§ **Written instruction**
Reproduce verbatim the items from the line containing "Task: Click the blue verified badge" through the line containing "Select the second rating star", including both of those lines.

§ **Input rows**
----------

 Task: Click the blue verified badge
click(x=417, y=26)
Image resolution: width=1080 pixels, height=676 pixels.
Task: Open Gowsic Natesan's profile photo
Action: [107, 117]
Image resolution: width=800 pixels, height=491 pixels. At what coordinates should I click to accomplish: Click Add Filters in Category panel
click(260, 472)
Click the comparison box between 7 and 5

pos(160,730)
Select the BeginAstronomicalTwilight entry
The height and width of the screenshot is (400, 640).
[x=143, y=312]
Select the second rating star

----------

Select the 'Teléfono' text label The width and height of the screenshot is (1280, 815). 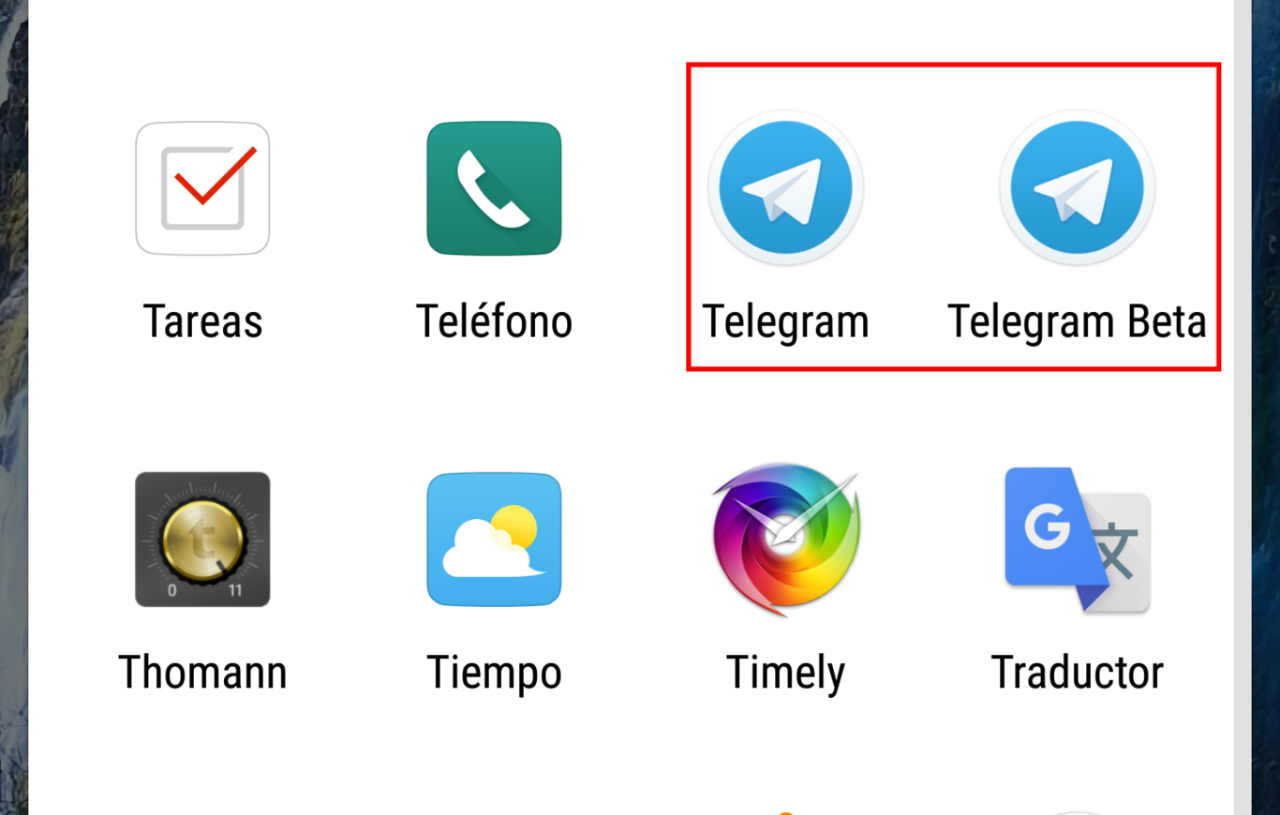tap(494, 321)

----------

§ **Solved problem**
 Task: Click the blue verified badge
click(x=417, y=26)
Image resolution: width=1080 pixels, height=676 pixels.
Task: Open Gowsic Natesan's profile photo
Action: [107, 117]
Image resolution: width=800 pixels, height=491 pixels. At what coordinates should I click to accomplish: Click Add Filters in Category panel
click(260, 472)
Click the comparison box between 7 and 5

pos(160,730)
Select the BeginAstronomicalTwilight entry
The height and width of the screenshot is (400, 640).
[x=143, y=312]
Select the second rating star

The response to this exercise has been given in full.